Dataset entries:
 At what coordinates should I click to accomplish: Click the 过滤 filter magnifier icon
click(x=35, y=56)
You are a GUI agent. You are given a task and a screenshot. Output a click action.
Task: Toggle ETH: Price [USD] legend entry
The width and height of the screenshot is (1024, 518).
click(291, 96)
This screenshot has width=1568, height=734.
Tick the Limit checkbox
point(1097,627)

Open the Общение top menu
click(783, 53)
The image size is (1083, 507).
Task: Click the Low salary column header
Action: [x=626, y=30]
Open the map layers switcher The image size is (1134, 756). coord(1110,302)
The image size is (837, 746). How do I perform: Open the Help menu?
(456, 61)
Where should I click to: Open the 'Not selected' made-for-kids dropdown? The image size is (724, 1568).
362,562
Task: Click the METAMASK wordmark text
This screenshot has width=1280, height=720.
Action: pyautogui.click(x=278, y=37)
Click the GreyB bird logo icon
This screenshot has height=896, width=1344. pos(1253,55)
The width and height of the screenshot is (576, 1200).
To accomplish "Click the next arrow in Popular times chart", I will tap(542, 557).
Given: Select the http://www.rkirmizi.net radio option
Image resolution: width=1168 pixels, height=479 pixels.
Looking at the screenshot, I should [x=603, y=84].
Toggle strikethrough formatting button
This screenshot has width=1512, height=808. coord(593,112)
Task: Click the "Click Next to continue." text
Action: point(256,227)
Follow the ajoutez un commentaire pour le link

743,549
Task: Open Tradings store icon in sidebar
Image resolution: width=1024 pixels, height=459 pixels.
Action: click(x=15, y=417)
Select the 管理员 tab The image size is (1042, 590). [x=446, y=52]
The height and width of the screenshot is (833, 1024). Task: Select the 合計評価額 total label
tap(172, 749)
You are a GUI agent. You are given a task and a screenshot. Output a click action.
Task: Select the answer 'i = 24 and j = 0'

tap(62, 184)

Your assignment: Retype the data precisely.

Answer space:
 At what coordinates should I click to accomplish: Click the 过滤 filter magnifier icon
click(x=35, y=56)
You are a GUI agent. You are given a task and a screenshot. Output a click action.
Task: Toggle ETH: Price [USD] legend entry
The width and height of the screenshot is (1024, 518).
click(291, 96)
This screenshot has width=1568, height=734.
Tick the Limit checkbox
point(1097,627)

Open the Общение top menu
click(783, 53)
The image size is (1083, 507).
Task: Click the Low salary column header
Action: [x=626, y=30]
Open the map layers switcher The image size is (1134, 756). coord(1110,302)
The image size is (837, 746). How do I perform: Open the Help menu?
(456, 61)
Where should I click to: Open the 'Not selected' made-for-kids dropdown? The image size is (724, 1568).
362,562
Task: Click the METAMASK wordmark text
This screenshot has width=1280, height=720.
Action: pyautogui.click(x=278, y=37)
Click the GreyB bird logo icon
This screenshot has height=896, width=1344. pos(1253,55)
The width and height of the screenshot is (576, 1200).
To accomplish "Click the next arrow in Popular times chart", I will tap(542, 557).
Given: Select the http://www.rkirmizi.net radio option
Image resolution: width=1168 pixels, height=479 pixels.
Looking at the screenshot, I should [x=603, y=84].
Toggle strikethrough formatting button
This screenshot has width=1512, height=808. coord(593,112)
Task: Click the "Click Next to continue." text
Action: point(256,227)
Follow the ajoutez un commentaire pour le link

743,549
Task: Open Tradings store icon in sidebar
Image resolution: width=1024 pixels, height=459 pixels.
Action: click(x=15, y=417)
Select the 管理员 tab The image size is (1042, 590). [x=446, y=52]
The height and width of the screenshot is (833, 1024). Task: Select the 合計評価額 total label
tap(172, 749)
You are a GUI agent. You are given a task and a screenshot. Output a click action.
Task: Select the answer 'i = 24 and j = 0'

tap(62, 184)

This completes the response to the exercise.